In vivo measurements of human anterior eye segment: (a) B scan with 2048 A scans obtained by standard SD-OCT processing; (b) full-range reconstruction by FFT of the complex spectral interferometric signal; image range from cornea to back surface of the lens. Extinction ratio at the iris: $22\mathrm{dB}$ ; image size: $14\times 14{\mathrm{mm}}^2$ ; and Dynamic range $50\mathrm{dB}$ .

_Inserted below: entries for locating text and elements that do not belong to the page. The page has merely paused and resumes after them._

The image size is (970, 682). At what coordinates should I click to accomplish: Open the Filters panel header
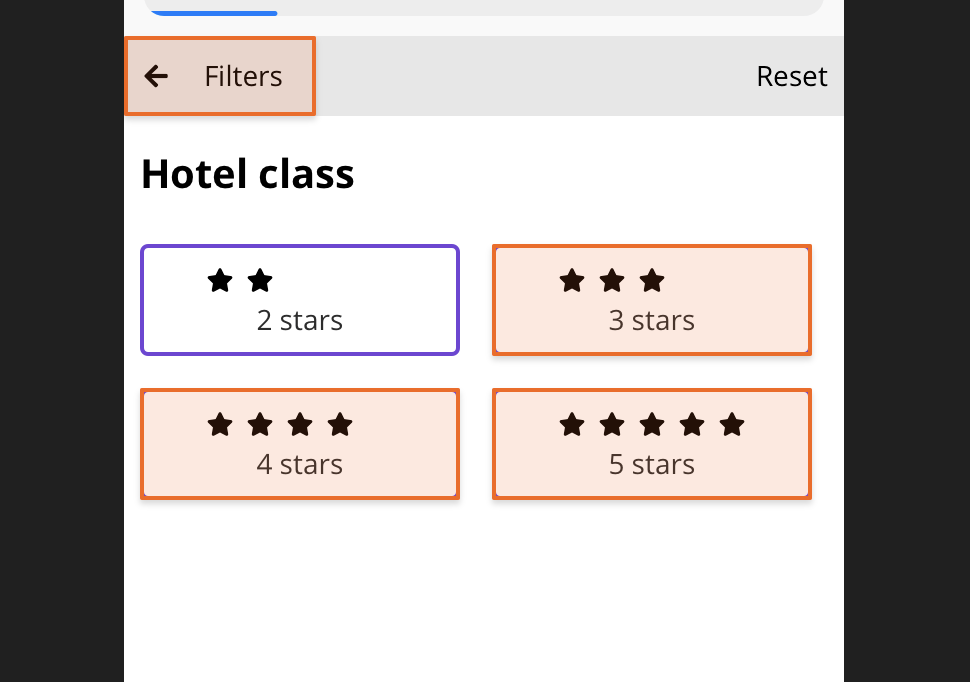click(220, 76)
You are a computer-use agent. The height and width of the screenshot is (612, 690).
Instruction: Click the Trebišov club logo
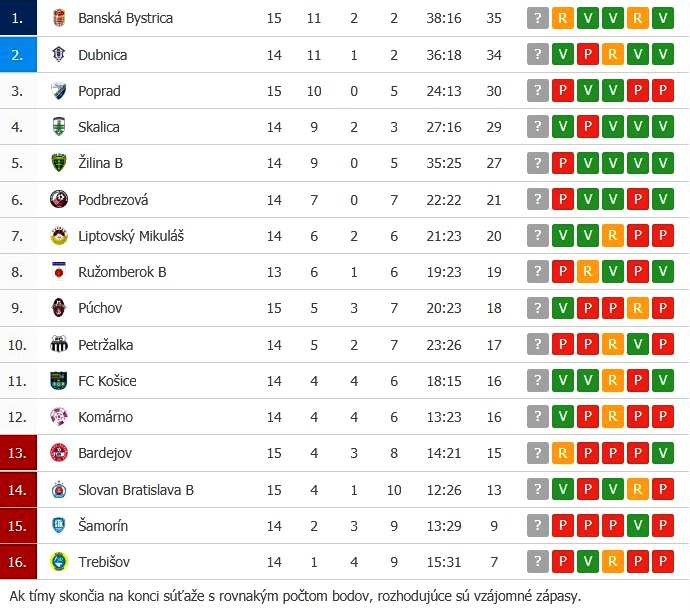(59, 561)
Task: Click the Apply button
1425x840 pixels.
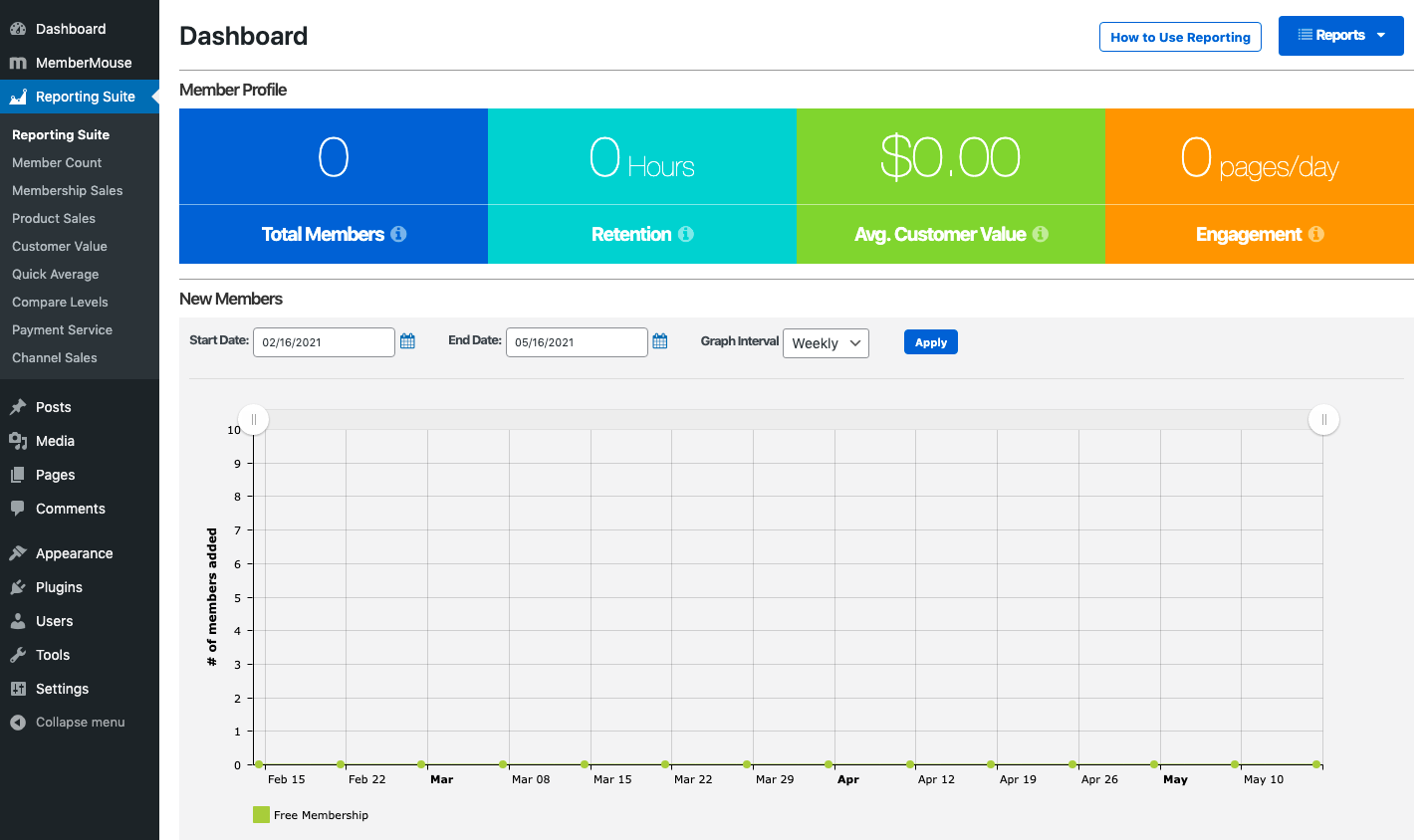Action: point(930,342)
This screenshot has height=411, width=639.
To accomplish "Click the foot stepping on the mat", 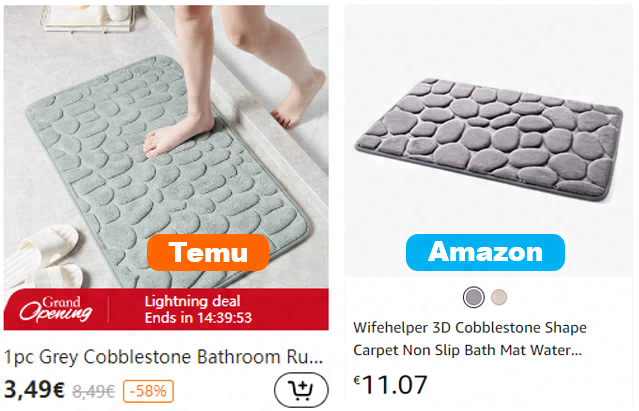I will (178, 135).
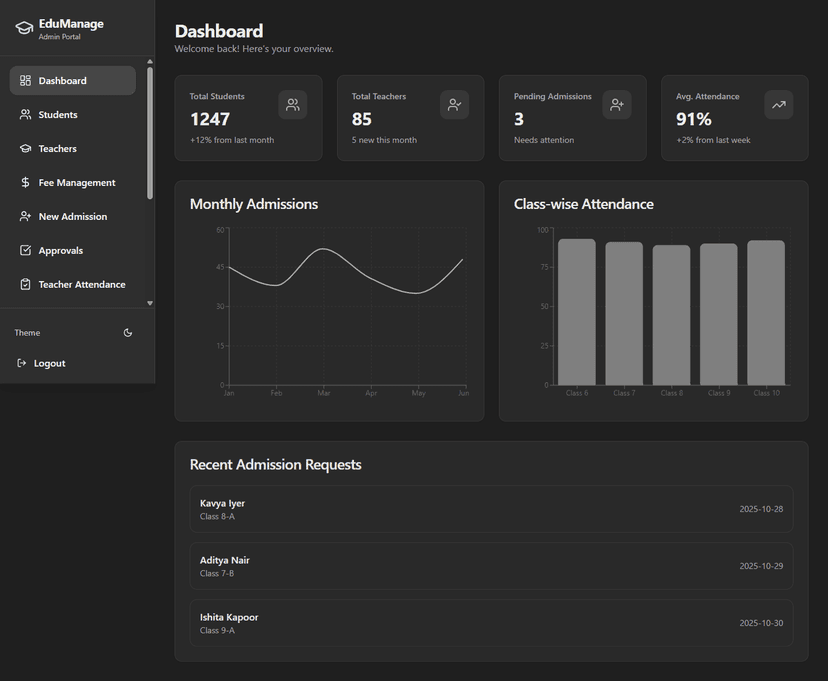
Task: Click the teacher icon on Total Teachers card
Action: click(x=455, y=104)
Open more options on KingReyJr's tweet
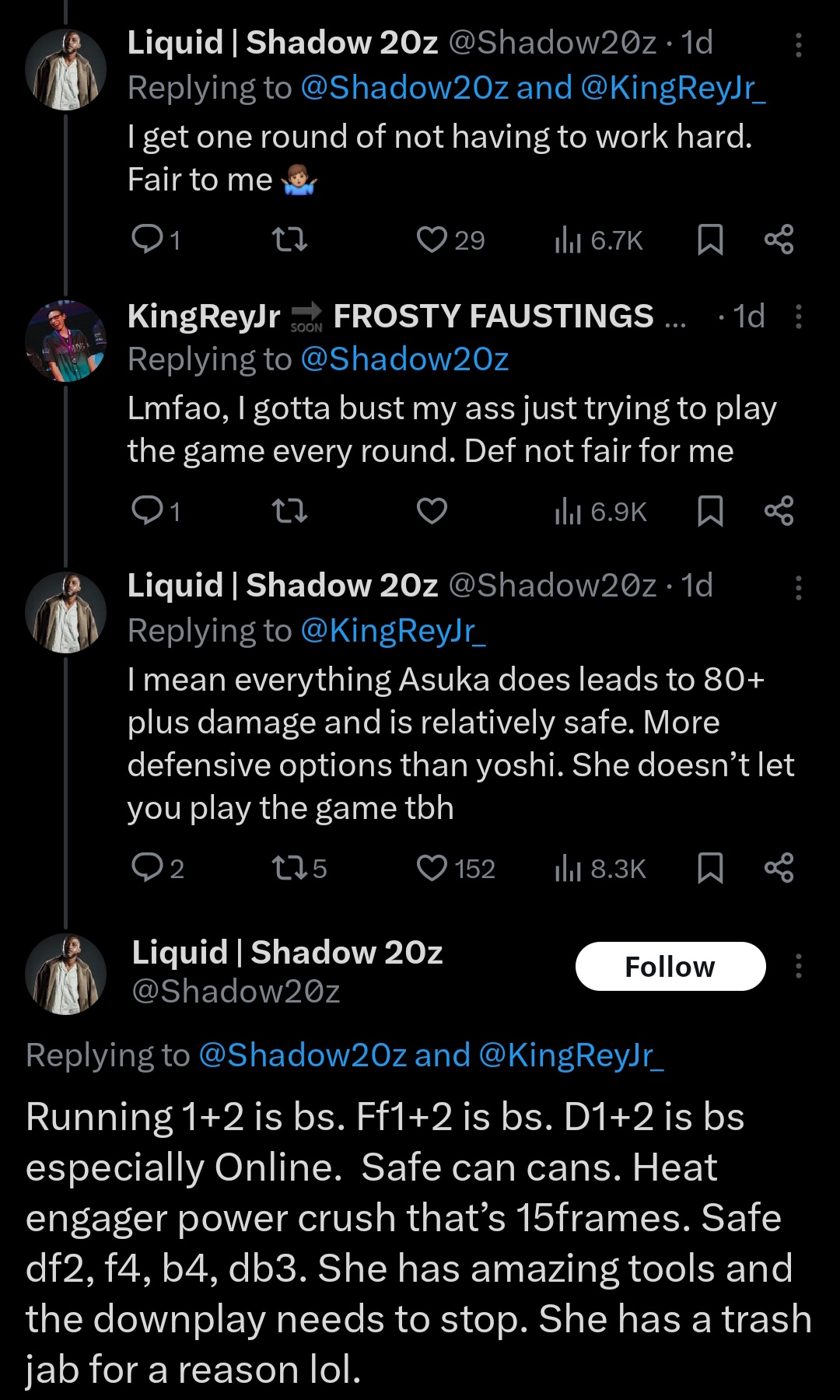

To quantify the mirror term suppression of our system, the extinction ratio was measured within a highly backscattering structure (iris in vivo) and at a weakly scattering black synthetic (nonmoving) surface.⁹ Only pixels with an intensity level above a certain threshold (noise level) in both imaging regions (corresponding to the positive and negative frequencies) were used to calculate the extinction ratio. With this convention, the extinction ratio was measured from Fig. 2b with $22\mathrm{dB}$ in contrast to the nonmoving sample with $36\mathrm{dB}$ . The reduced extinction ratio might be caused by sample motion that leads to phase instabilities and loss in mirror term suppression efficiency. Axial sample motion of $>2\mathrm{mm}∕\mathrm{s}$ would inverse the suppression effect (suppressing the real image and enhancing the mirror image).⁹

Figure 3 shows the anterior eye segment during the accommodation from the far point (a) to the near point (b). The bright lines in both figures indicate the lens surfaces and demonstrate the thickness-change of the lens. Videos 1 shows a 3-D scan of the anterior eye segment. It contains 120 sequenced B scans, which were recorded during one sweep of the $y$ scanner mirror. The size of the 3-D scan is approximately $14\left(x\right)\times 14\left(y\right)\times 14\left(z\right){\mathrm{mm}}^3$ . Videos 2 shows the same 3-D data set in the en face plane.

Fig. 3

OCT B-scans during the accommodation of the eye from (a) the far point to (b) the near point. Changes of the anterior eye segment, especially the thickness of the lens, are visible. The white lines are for better visualization of the lens surface position changes during accommodation.

Video 1

3-D scan of the anterior eye segment; movie contains sequence of 120 B scans that were recorded in $\sim 15\mathrm{s}$ . Size: $14\times 14\times 14{\mathrm{mm}}^3$ (QuickTime, $4.5\mathrm{MB}$ ). .

Video 2

Video derived by the same data set showing the en face cross sections of the anterior eye segment from the cornea via the iris to the lens. Size: $14\times 14\times 14{\mathrm{mm}}^3$ (QuickTime, $2.6\mathrm{MB}$ ). .

One drawback of this method is that only a fixed scanning pattern (transversal range and speed) can be used for a specific scanning-mirror pivot-point offset. To overcome this problem, a motorized mount for the transverse scanner can be used. However, this would result in a more expensive and more complex system.